Friday, February 22, 2013

How does the leadership in SMEs need to think!

Recently we had the opportunity of being invited to the 4 day exhibition organised by ACMA (Automotive Component Manufacturers Association of India) at the Pragati Maidan, New Delhi. Our intention was distinct, that we would do a survey of this vertical to find out how these organisations were now being driven. The last such interface was way back in 2002 with our clients JCBL situated at Lalru (Distt. Patiala, Punjab) which today stands out as a name to reckon with, in the bus body industry. An exact space of ten years had lapsed! We felt quite ignorant and left behind, although time and again we did connect with this world indirectly through other clients such as Eastman Industries. Amazingly, when we started interacting with people in most of these company sponsored stalls, we found that they were still being manned by the 'bosses' themselves. The front face of these organisations were still the owners and promoters even after a good ten years' period. 

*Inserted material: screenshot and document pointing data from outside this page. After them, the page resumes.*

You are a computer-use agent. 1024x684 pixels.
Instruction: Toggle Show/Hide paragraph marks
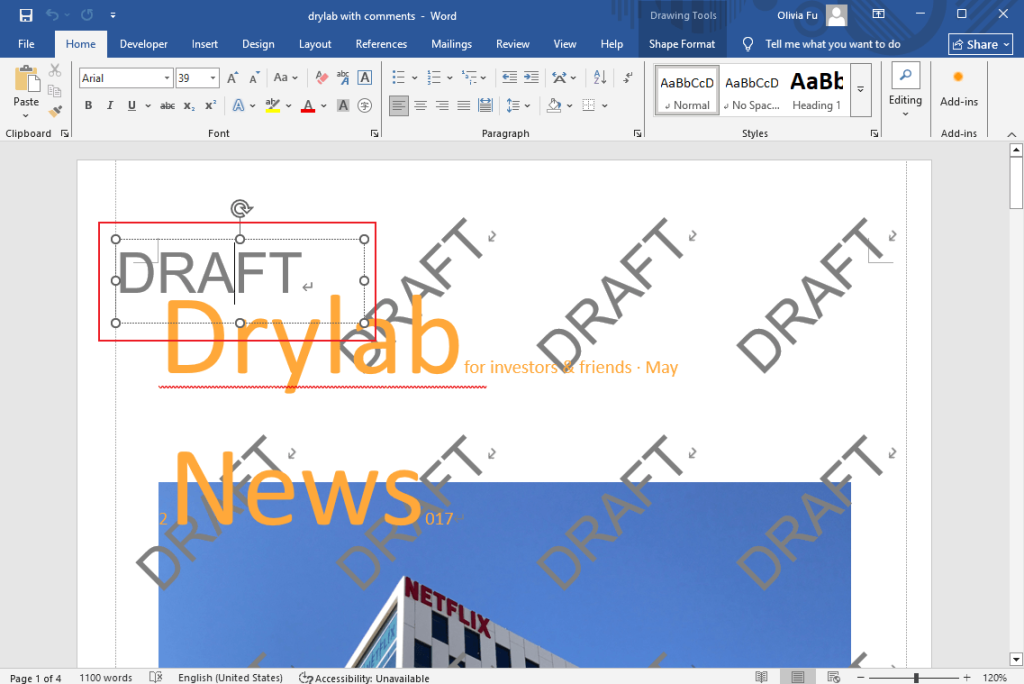tap(628, 77)
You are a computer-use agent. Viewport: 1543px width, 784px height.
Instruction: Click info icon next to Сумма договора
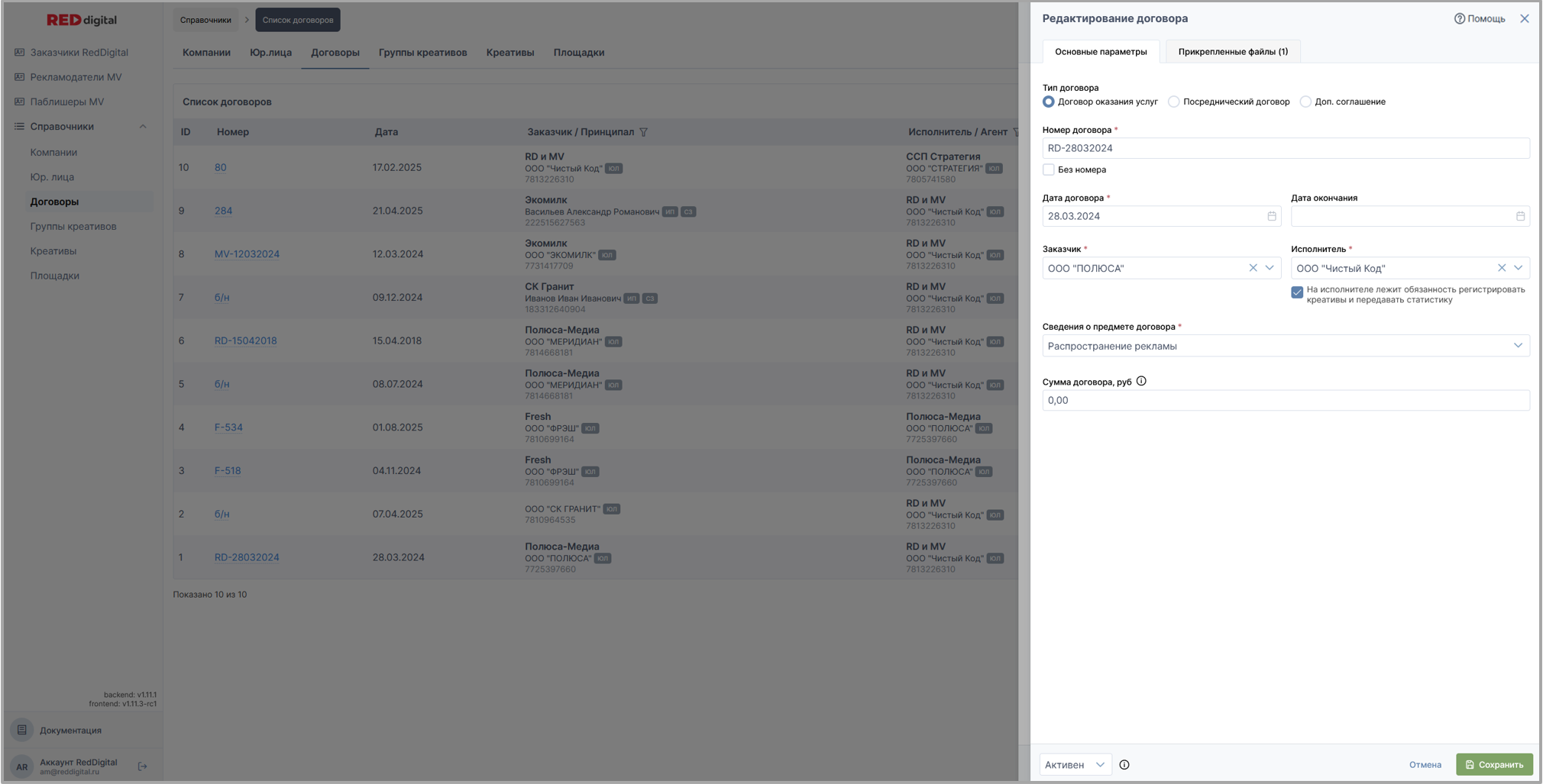1141,381

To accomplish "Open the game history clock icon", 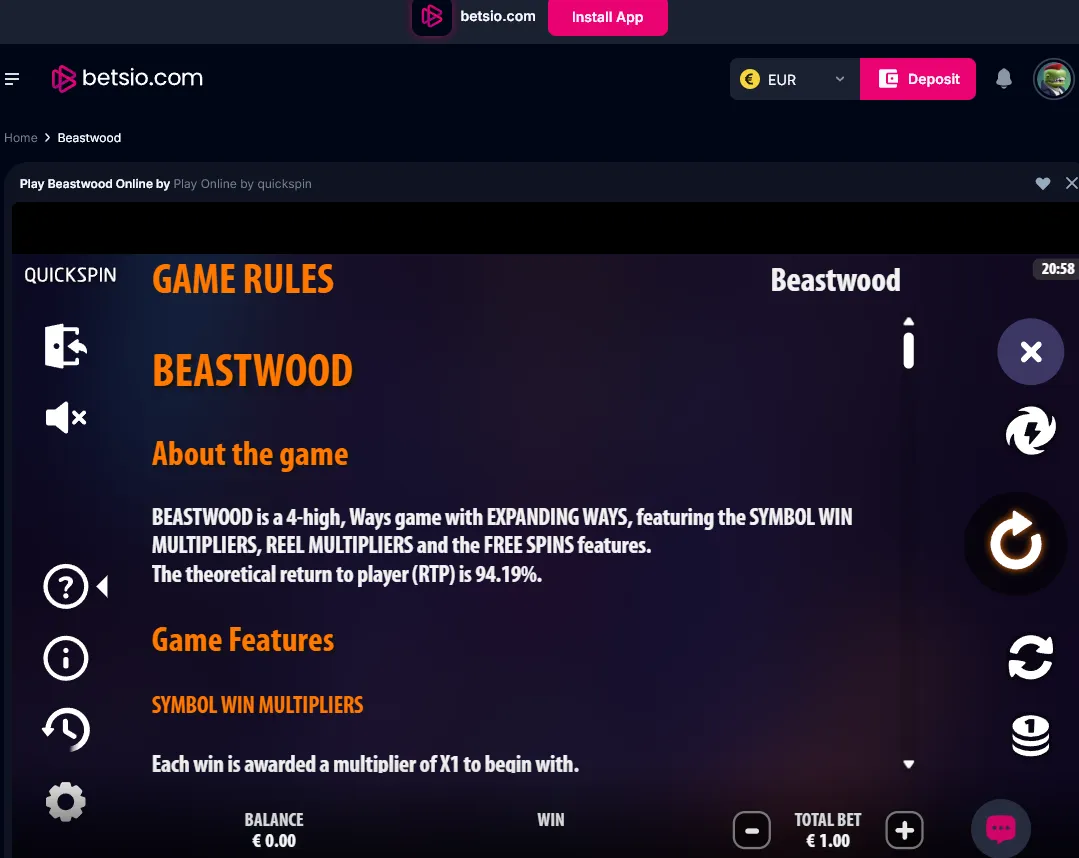I will coord(66,729).
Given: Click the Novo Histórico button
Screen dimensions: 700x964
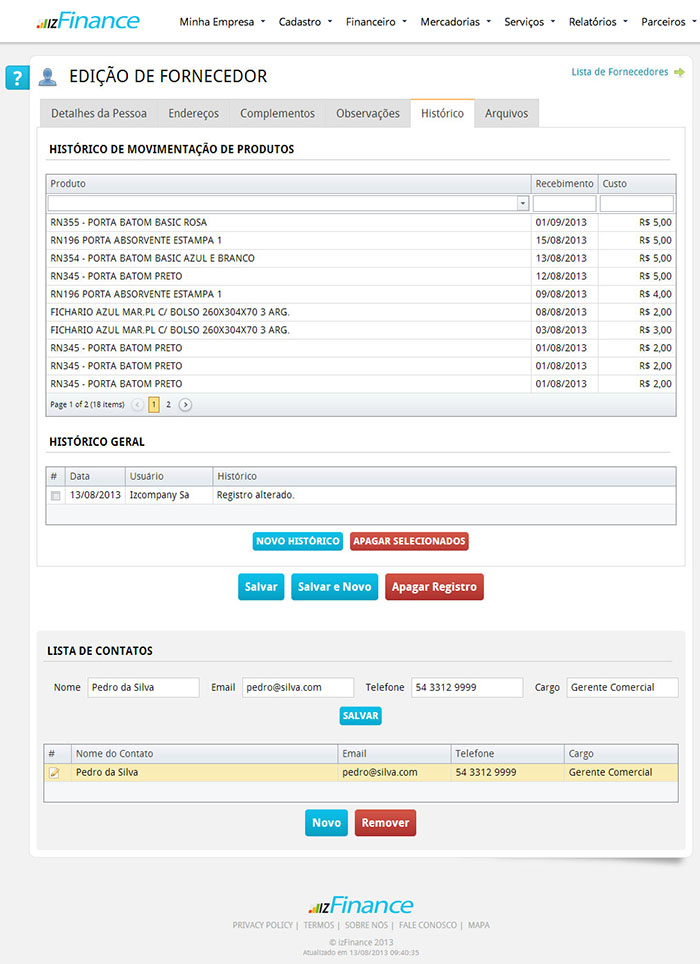Looking at the screenshot, I should point(297,541).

Evidently there was one paradigm shift in the approach. Most of them were part of a global supply chain and therefore very conscious about competition and its threats. However, 'change'  was still an alien word. A passionate yearning prevailed amongst most of them, a yearning to be the frontrunners, but how would they ever do that? Words such as adaptability and innovative thinking left their jaws open, for a while, but they seemed to quickly revert to the belief...well everything boils down to profits! More the profits, the merrier the situation would be. There were a small number who desired to know how things could be improved and another very few who craved for hand-holding.
Essentially the leadership attributes need to be different for this segment. What immediately comes to my mind is a person who is prodigiously perceptive! 
Perceptiveness would keep his bearings in tact and make him a contemporary person. Unless a person is perceptive, he would not be alert and aware of, how his industry was responding to new benchmarks and practices and what his organisation needed to catch up with. (Else he would continue to 'securely' believe that all he needed to build on, was his profitability!) This realisation would push him towards becoming a visionary. 
He is on the one hand beleaguered with the anxiety that organisations of the same stature were moving ahead in terms of positioning themselves and that the competition was thwarting his organisation behind the others, while on the other, watching the others, his dream was becoming clearer - that his organisation needed to act as the harbinger in the field, his organisation was destined to master. Therefore he builds an intention to foresee and desire to see his organisation attain achievable heights. The dream that he sees or visualises is his vision and eventually he habitually begins 'dreaming'. That is when he begins to become a visionary!
Another implied but essential trait that this leader needs to air is the empathy factor - not only feel the emotions of his team mates but also channelise those emotions to align with his own, those derived from his own vision about the organisation. He has to recapture and amalgamate them, ensuring a die-hard proactive approach. Yes! He has to spend time on this by whatever means.
A combination and consistent evaluation and absorption of the few deliberations expressed here, would transmute our SME sector leader into a passionate contemporary businessman. His path is now laid out!